You’re getting ready to have a conversation on a really difficult topic. The dilemma of all
difficult conversations, explain authors Stone, Patton, and Heen of the Harvard Negotiation Project, is that if we avoid the problem, our feelings fester and we’ve lost an opportunity to improve things. If we confront the problem, things may get worse.
Try a paradigm shift, the authors suggest. Don’t think of yourself as delivering a message, proving a point, or getting your way, or persuading others to do or be what you want. Switch to a “learning stance”, trying to understand what’s going on from the other person’s point of view.

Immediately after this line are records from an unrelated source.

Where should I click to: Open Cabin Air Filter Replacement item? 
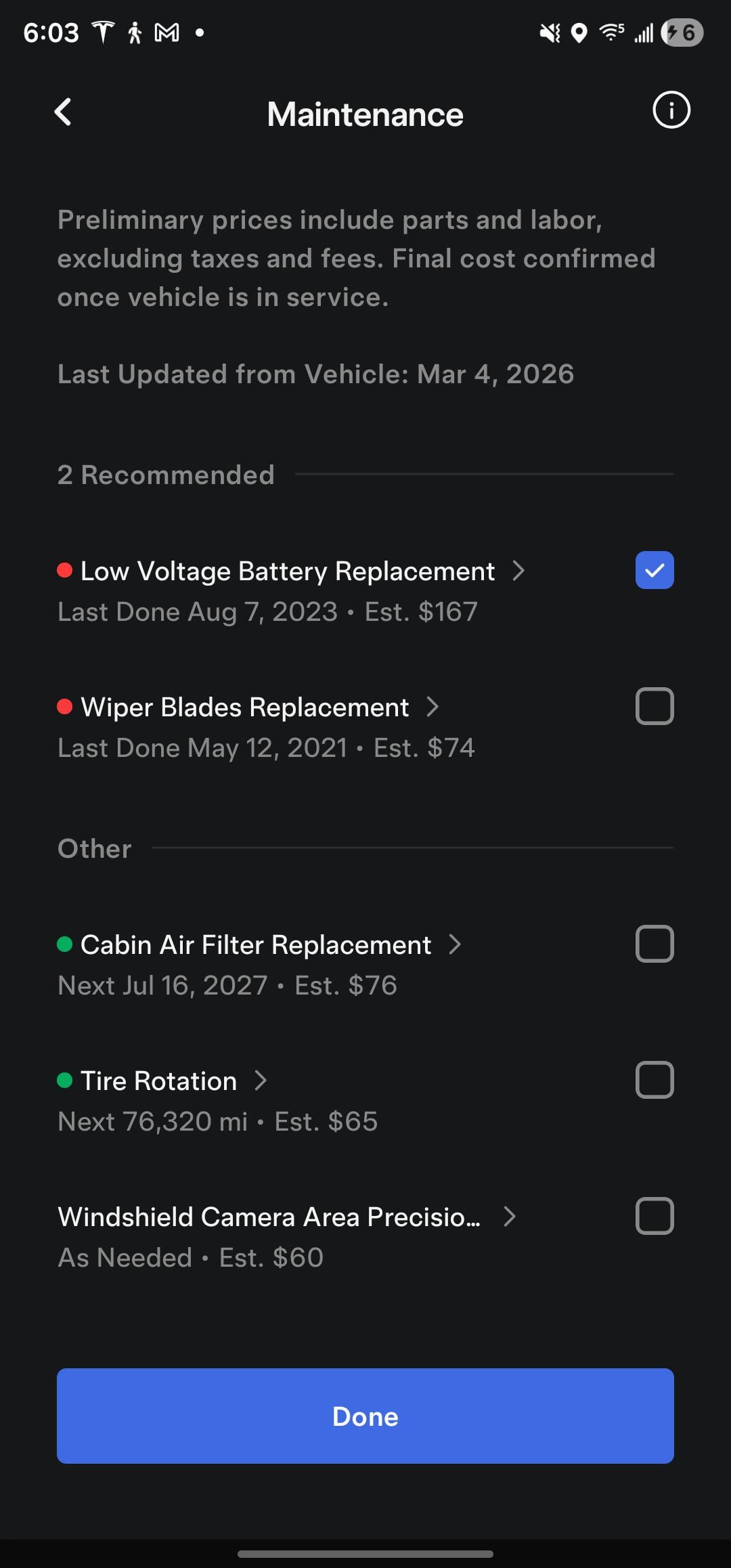point(256,945)
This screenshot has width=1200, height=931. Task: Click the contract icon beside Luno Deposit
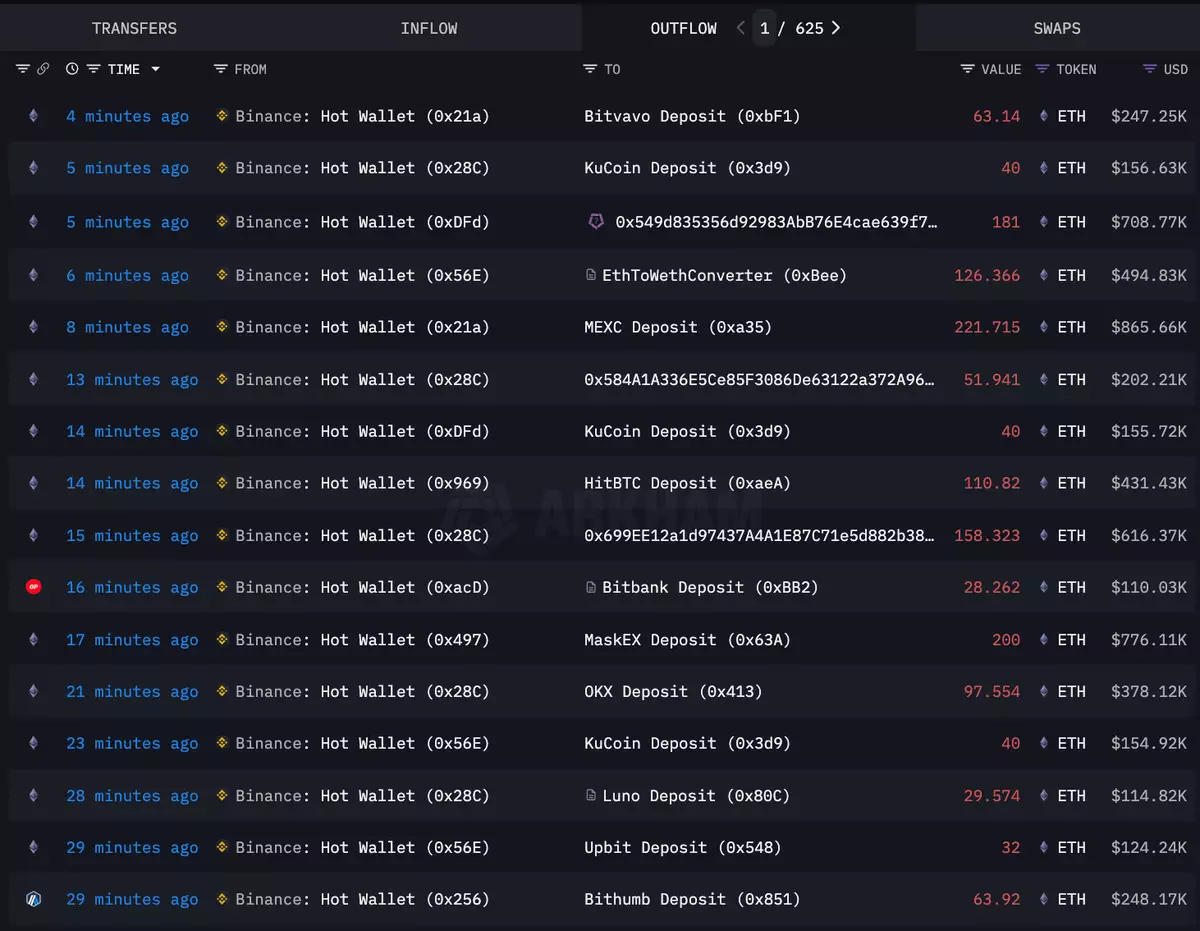click(591, 796)
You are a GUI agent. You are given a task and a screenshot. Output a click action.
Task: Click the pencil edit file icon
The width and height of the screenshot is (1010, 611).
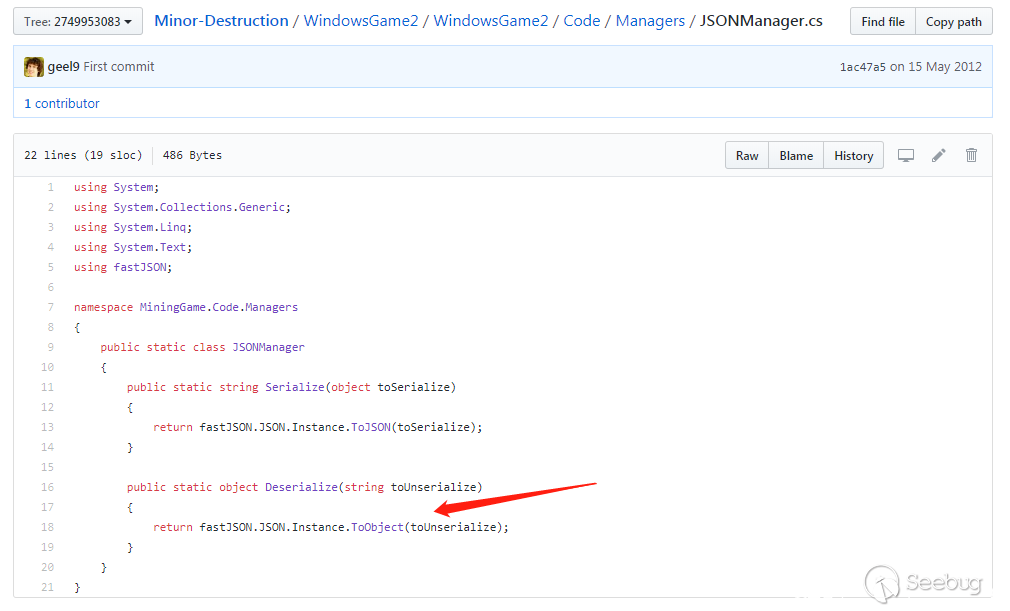tap(938, 155)
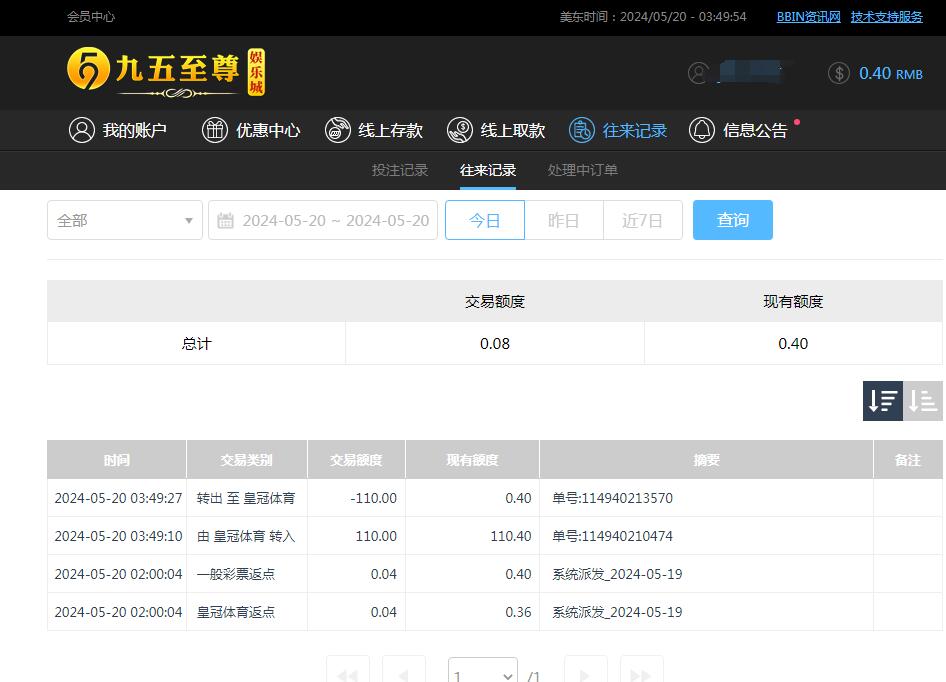Sort records in descending order

882,401
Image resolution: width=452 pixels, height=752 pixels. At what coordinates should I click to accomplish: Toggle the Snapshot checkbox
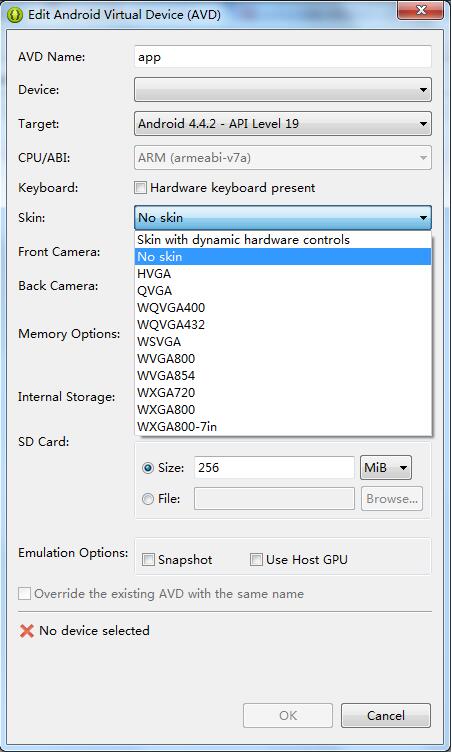[x=149, y=560]
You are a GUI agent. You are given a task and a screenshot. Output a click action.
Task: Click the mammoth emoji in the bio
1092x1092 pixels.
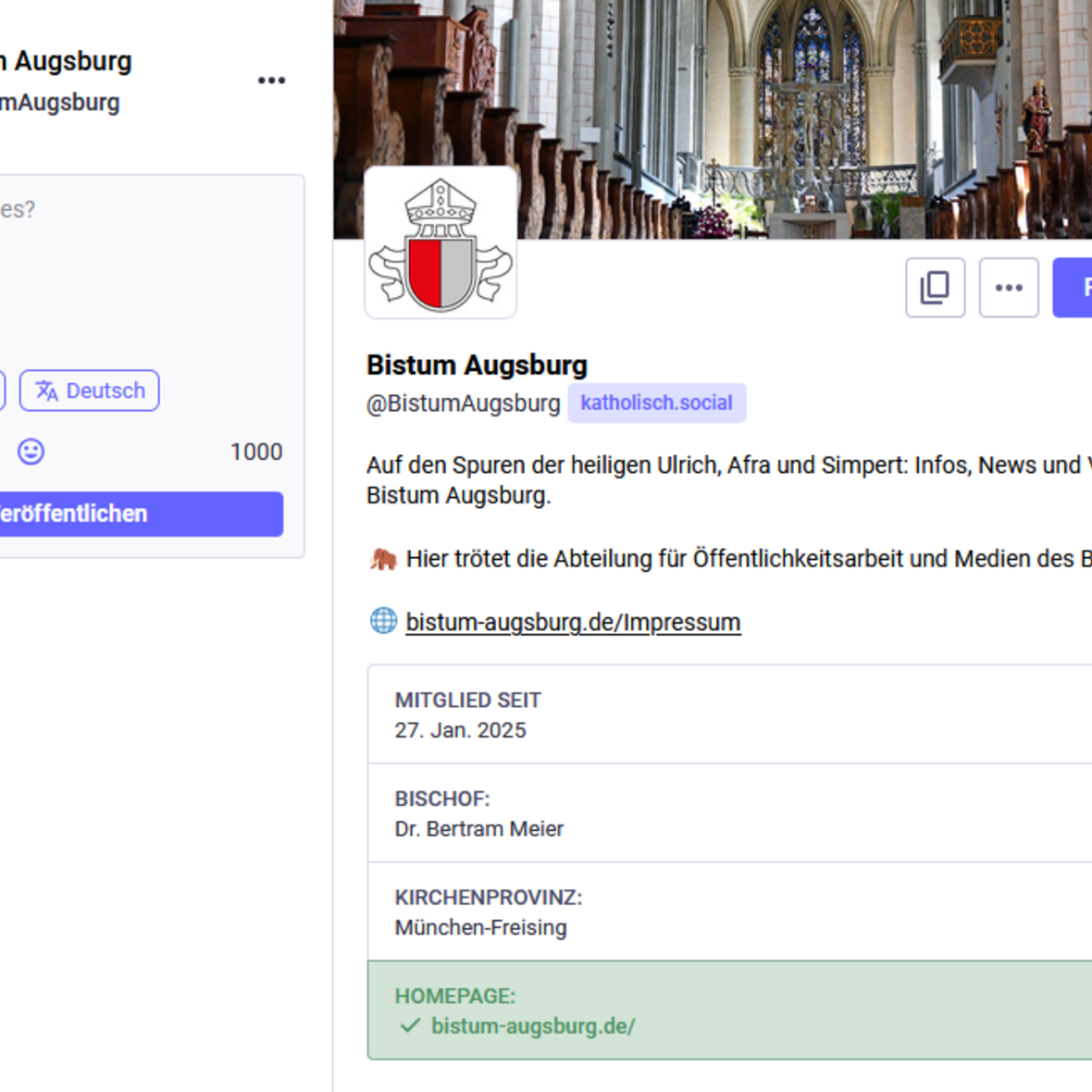pyautogui.click(x=383, y=559)
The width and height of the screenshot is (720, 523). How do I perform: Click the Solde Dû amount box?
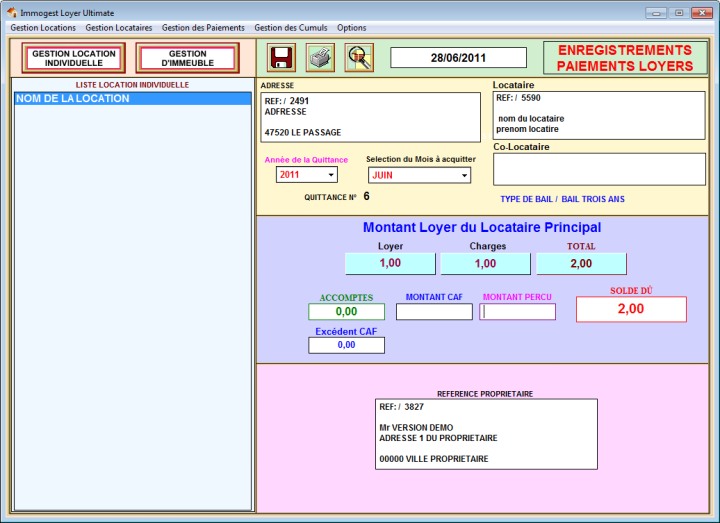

At Rebecca W. Geyer & Associates, we know all about “difficult topics” We agree with Deborah Jacobs, writing in the New York Times, who says that for many people, estate planning is “both a private matter and a morbid topic – not something that parents and their adult children want to discuss.” We certainly agree with Jacobs’ conclusion that “Families that speak freely about estate planning can sometimes address awkward situations that might arise, like the choice of the executor — who is in charge of distributing assets after someone dies — or succession plans for a family business or the leaving of assets in trust.”
“There are many ways to broach ‘the talk’ with your aging parents about estate planning and the sooner you start, the better for all concerned,” begins an article in Huffington Post. (In keeping with the Harvard Negotiation “paradigm shift” model, Huffington advises “Ensure your parents feel loved and in control of the situation. Don’t forget the discussion is about them and how they want you to fit it.”
“The talk you didn’t have with your parents could cost you,” cautions Tara Siegel Bernard in The New York Times. “There are many adult children who may eventually need to step in and handle their parents affairs for several months, or far longer, even during their lifetime.”
Having information readily at hand to assist parents makes everyone’s life easier. Find out about your parents’ wishes for their future care, the prescriptions they currently take, the doctors they see, get copies of their health insurance cards, determine what income they receive, and if possible, find out where they hold accounts.
Requesting this information can be a difficult subject to broach. Bernard suggests using “I” statements, such as “I’m concerned about doing the right thing when you pass,” rather than “you” statements such as “You are too disorganized and that will make things difficult for us children.”
At Geyer & Associates, where we practice Estate and Elder Law, we know that part of the difficulty in these conversations comes from all the technical aspects and legalities involved in estate planning. Our objective is to take the mystery out of the estate planning process so that individuals and families have peace of mind rather than confusion.
As estate planning lawyers, we aim to take some of the “heat” out of “hot potato” estate planning talks!